14. Mission, civilisation et colonisation

L’objectif premier des missionnaires est le salut des âmes ; il s’agit d’abord de sauver des âmes, de sauver ces peuples des ténèbres de l’idolâtrie, mais aussi de l’ignorance et de la pauvreté. A l’idéal chrétien se joint celui des Lumières, celui d’apporter la civilisation à ces peules égarés et restés dans l’enfance. Les Lumières désignent, selon Kant, la sortie de l’état de minorité ; il s’agit d’élever ces peuples, de leur apporter les lumières de la civilisation, celle de l’Occident.

Le salut, c’est la vie éternelle, mais c’est aussi la civilisation.

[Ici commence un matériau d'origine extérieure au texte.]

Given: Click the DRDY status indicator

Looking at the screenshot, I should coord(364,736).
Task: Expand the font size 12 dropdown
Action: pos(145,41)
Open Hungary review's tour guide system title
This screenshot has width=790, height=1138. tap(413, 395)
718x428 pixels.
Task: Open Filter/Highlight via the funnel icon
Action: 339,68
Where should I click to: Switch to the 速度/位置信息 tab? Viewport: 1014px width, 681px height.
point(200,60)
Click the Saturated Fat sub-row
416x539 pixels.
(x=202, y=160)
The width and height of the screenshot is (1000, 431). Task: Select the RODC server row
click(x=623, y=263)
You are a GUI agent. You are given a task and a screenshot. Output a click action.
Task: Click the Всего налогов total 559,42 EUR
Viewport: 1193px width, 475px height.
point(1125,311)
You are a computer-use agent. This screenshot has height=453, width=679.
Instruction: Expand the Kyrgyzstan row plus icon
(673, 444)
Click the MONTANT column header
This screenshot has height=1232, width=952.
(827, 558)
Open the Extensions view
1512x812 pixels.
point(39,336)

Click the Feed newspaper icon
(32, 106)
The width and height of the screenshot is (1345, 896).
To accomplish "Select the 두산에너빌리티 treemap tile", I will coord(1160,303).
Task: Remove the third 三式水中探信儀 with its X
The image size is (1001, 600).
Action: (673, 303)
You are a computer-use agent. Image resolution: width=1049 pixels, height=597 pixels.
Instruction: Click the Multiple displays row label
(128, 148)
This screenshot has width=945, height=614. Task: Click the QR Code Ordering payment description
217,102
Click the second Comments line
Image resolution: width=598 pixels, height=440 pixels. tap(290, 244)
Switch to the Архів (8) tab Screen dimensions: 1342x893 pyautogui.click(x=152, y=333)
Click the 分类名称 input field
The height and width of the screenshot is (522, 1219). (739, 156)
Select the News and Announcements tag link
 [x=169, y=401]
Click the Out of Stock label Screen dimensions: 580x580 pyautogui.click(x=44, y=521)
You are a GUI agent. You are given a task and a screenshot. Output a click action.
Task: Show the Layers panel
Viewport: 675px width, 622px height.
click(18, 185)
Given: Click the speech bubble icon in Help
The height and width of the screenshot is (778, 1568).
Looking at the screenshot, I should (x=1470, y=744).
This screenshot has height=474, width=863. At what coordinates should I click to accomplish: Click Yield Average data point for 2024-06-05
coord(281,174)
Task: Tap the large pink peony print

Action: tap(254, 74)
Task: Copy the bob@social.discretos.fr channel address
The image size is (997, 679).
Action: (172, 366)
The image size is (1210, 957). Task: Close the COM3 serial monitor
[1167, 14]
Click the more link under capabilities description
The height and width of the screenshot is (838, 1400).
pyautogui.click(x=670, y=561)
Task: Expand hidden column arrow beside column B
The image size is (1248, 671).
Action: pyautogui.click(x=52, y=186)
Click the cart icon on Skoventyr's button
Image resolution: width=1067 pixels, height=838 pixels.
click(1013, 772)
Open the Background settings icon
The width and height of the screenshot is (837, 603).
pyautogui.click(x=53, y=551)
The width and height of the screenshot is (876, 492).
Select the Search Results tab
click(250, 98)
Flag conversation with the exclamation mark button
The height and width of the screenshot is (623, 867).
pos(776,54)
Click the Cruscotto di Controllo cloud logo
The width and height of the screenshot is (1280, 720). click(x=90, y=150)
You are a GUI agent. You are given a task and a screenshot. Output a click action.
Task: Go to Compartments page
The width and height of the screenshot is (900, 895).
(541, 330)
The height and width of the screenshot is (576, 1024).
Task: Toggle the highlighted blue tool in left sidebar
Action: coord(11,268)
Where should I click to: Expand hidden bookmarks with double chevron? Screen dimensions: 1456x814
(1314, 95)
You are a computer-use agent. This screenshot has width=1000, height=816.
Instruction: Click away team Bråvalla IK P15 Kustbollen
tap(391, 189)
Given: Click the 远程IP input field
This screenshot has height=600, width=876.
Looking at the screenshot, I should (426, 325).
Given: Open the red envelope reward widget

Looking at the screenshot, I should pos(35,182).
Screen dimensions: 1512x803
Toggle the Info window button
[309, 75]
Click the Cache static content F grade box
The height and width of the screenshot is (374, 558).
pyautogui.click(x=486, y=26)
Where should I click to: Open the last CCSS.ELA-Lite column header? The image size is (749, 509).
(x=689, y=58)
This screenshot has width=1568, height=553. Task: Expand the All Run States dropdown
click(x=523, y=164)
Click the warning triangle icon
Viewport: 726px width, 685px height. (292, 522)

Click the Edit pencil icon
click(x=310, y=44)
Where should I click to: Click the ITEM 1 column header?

Comme le mouvement colonial, le renouveau missionnaire du XIXe s. s’inscrit dans cette perspective civilisatrice. Selon Mgr Rutten, évêque de Liège (1902-1927), « la colonisation apparaît comme un acte collectif de charité dû par une nation supérieure aux races déshéritées ». Christianiser et civiliser vont de pair. Ce n’est pas pour rien que l’essor prodigieux des missions à partir de 1840 est contemporain de la seconde vague de colonisation qui suit l’exploration de l’Afrique par les nations européennes.

 

Au centre, un missionnaire ethnographe protégé par le colonisateur

 

 

 

 

Va s’y ajouter un objectif humanitaire, la lutte contre l’esclavage. Ce combat justifie et alimente l’élan missionnaire comme l’intérêt du monde catholique pour les populations noires. On sait le retentissement international des campagnes antiesclavagistes de Lavigerie en 1888 qui suscitèrent un vaste mouvement contre la traite en Afrique noire.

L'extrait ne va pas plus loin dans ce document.